La gare de triage et l’atelier de maintenance de Kinkempois s’étendent sur des dizaines d’hectares, du pied de la côte du Sart Tilman jusqu’à Ougrée.

La gare de triage connut ses heures de gloire lorsque les trains de marchandise véhiculaient sans cesse la production des hauts-fourneaux liégeois. Mais depuis, elle a périclité et ne voit plus guère passer de trains.

Quant à l’atelier de maintenance, il continue à s’occuper de la réparation des trains mais les installations sont vétustes.

D’où l’idée de construire un tout nouveau. « Le but est d’avoir un outil performant, explique Richard Gayetot, le directeur général de SNCB-Technics, pour augmenter la qualité, la productivité et la rentabilité. »

Le projet retenu est donc de construire un tout nouvel atelier, au pied de la colline.

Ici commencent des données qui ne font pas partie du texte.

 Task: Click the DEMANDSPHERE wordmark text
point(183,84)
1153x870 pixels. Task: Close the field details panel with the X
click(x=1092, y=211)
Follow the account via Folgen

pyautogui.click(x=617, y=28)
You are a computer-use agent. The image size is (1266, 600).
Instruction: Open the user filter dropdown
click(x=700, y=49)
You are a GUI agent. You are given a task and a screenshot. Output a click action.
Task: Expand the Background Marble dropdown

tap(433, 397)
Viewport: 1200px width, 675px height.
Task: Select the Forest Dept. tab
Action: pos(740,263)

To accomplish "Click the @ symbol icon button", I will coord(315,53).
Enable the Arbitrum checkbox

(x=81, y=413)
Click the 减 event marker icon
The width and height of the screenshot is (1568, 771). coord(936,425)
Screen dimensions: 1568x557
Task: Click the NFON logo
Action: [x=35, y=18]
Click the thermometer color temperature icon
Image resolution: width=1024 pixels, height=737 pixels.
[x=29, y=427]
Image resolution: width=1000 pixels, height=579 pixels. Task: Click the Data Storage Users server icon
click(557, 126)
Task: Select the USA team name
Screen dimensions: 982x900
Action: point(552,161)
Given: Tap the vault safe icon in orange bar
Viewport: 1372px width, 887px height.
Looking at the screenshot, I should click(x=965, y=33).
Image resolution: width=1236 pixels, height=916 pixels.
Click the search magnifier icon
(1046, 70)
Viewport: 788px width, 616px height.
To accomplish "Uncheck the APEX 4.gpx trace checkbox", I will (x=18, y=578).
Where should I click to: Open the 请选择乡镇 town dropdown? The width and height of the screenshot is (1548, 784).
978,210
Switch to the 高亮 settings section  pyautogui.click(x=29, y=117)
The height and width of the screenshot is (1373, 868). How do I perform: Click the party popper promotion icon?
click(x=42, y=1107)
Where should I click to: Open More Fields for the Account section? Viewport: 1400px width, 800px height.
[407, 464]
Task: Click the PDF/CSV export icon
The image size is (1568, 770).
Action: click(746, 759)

Il ressemblera à un vaste hangar de 20.000 m² dans lequel passeront cinq voies de 258 mètres de long (pouvant accueillir neuf véhicules). « Contrairement à l’atelier actuel qui est un cul-de-sac, les trains pourront désormais entrer d’un côté et sortir de l’autre », ajoute le directeur.

Le chantier a démarré en septembre dernier et devrait durer trois ans, avec une ouverture prévue à la mi-2016. Il coûtera la bagatelle de 66 millions d’euros et a été confié à l’association momentanée Duchêne-Valens.

« Ce sera un des plus gros ateliers du pays », reprend fièrement Richard Gayetot qui débuta sa carrière d’ingénieur en 1978 à Kinkempois et qui y resta 10 ans.

Les 272 emplois actuels y sont maintenus. Et ils se verront adjoints 87 emplois de l’atelier de maintenance de Liers (voir ci-contre) qui seront ramenés sur le site et d’une vingtaine de Liège. Soit en tout 380 personnes. « Ce chiffre pourrait bien sûr évoluer selon le volume de travail. On sait que les voyageurs sont en augmentation et on est en train de recevoir les nouvelles automotrices Désiro. »

En fait, cet atelier pourra réparer et entretenir tous les types de trains, ce qui lui assure toutes les possibilités pour l’avenir.

À l’heure où des menaces planaient sur la relocalisation des activités techniques de la SNCB sur la Flandre, voici un investissement qui vient à point nommé. On réparera encore des trains durant longtemps à Liège.